→ Problem description
Show, in full, each line of the data that contains "Open".

→ Information
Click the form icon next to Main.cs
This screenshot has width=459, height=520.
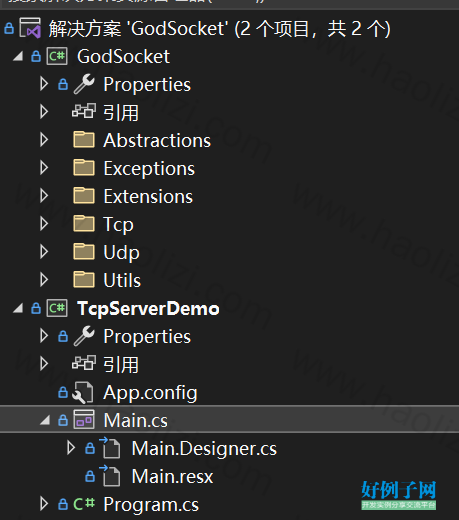84,419
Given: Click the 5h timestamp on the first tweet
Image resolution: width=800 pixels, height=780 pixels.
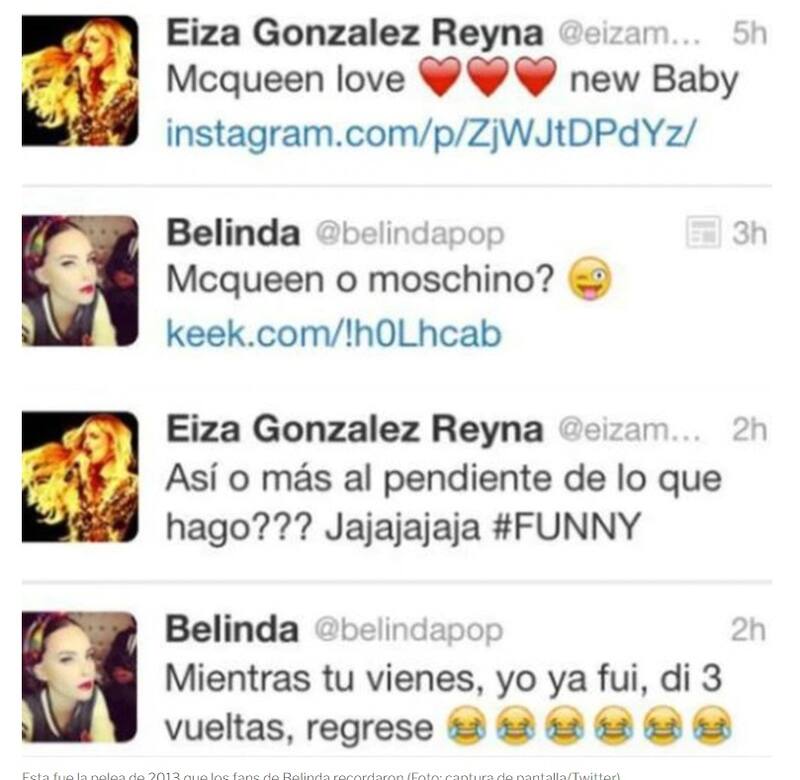Looking at the screenshot, I should [x=749, y=33].
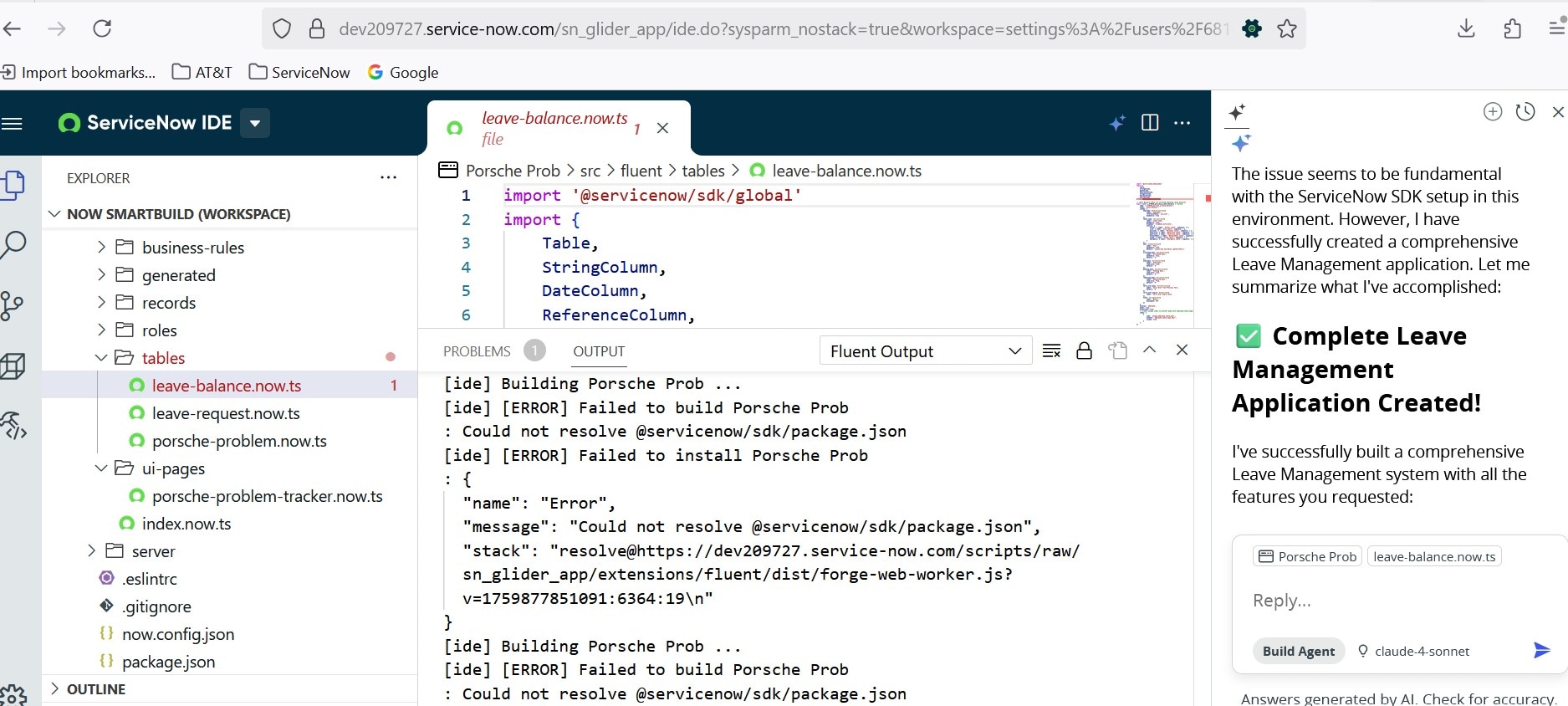Viewport: 1568px width, 706px height.
Task: Click the editor minimap overview
Action: point(1163,251)
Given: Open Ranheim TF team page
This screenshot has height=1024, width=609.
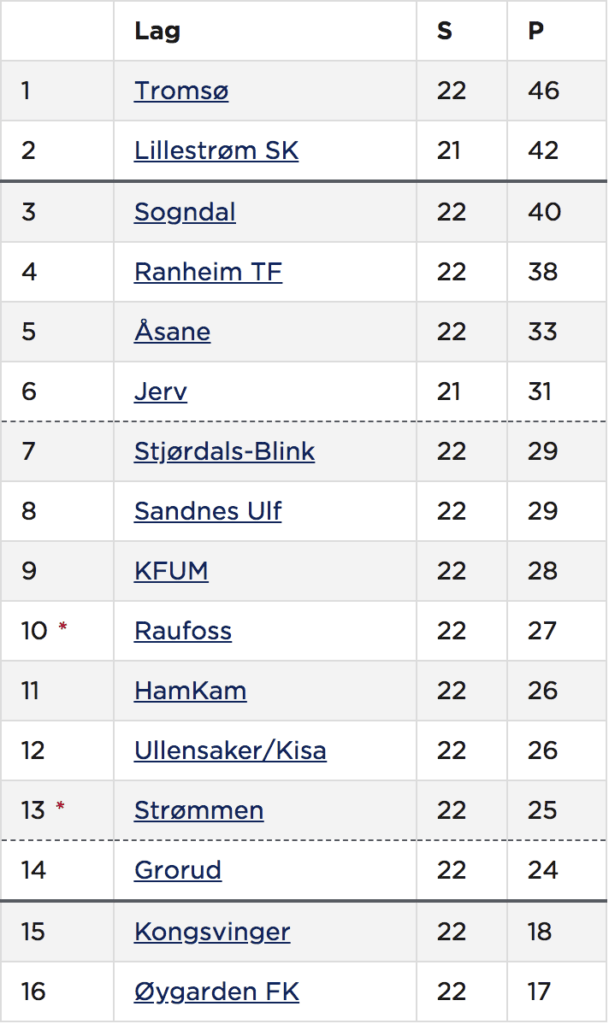Looking at the screenshot, I should pyautogui.click(x=208, y=272).
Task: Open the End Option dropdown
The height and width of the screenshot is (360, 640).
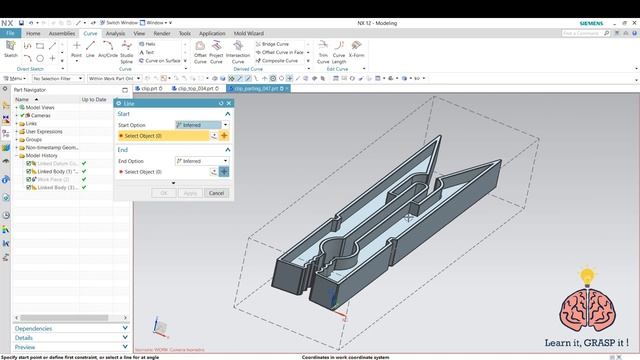Action: click(x=202, y=161)
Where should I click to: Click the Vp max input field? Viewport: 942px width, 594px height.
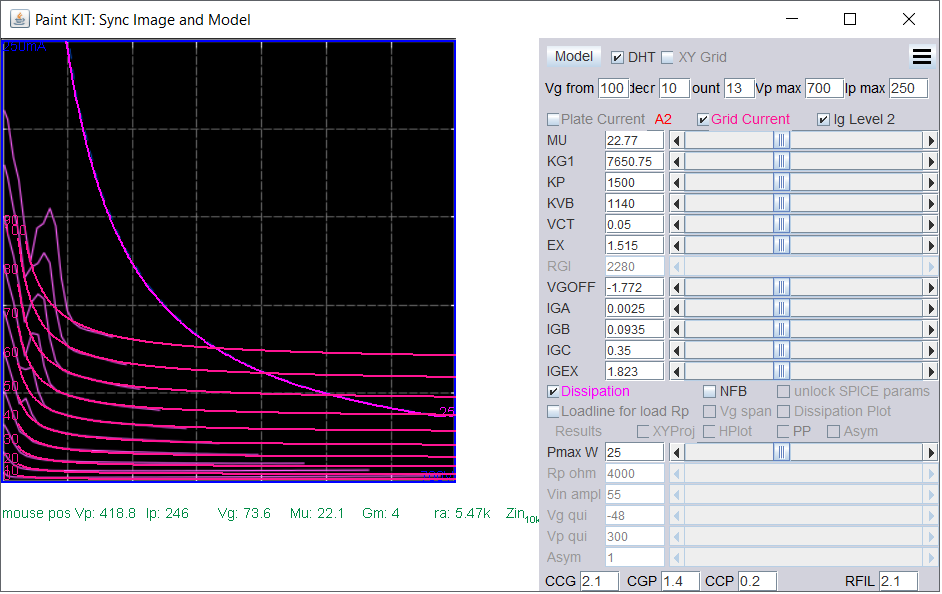[x=824, y=88]
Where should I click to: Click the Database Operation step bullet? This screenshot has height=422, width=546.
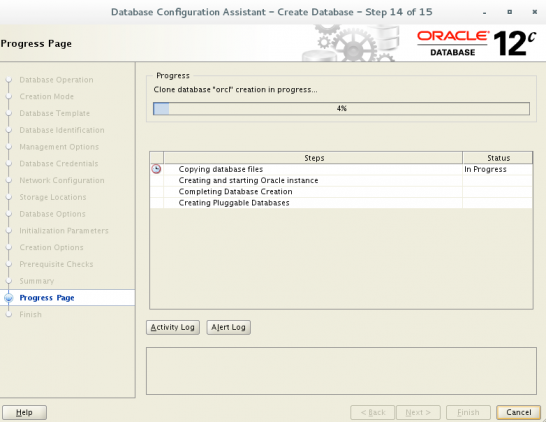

→ Answer for the task
Given: Open Ranheim TF team page
Task: Open the End Option dropdown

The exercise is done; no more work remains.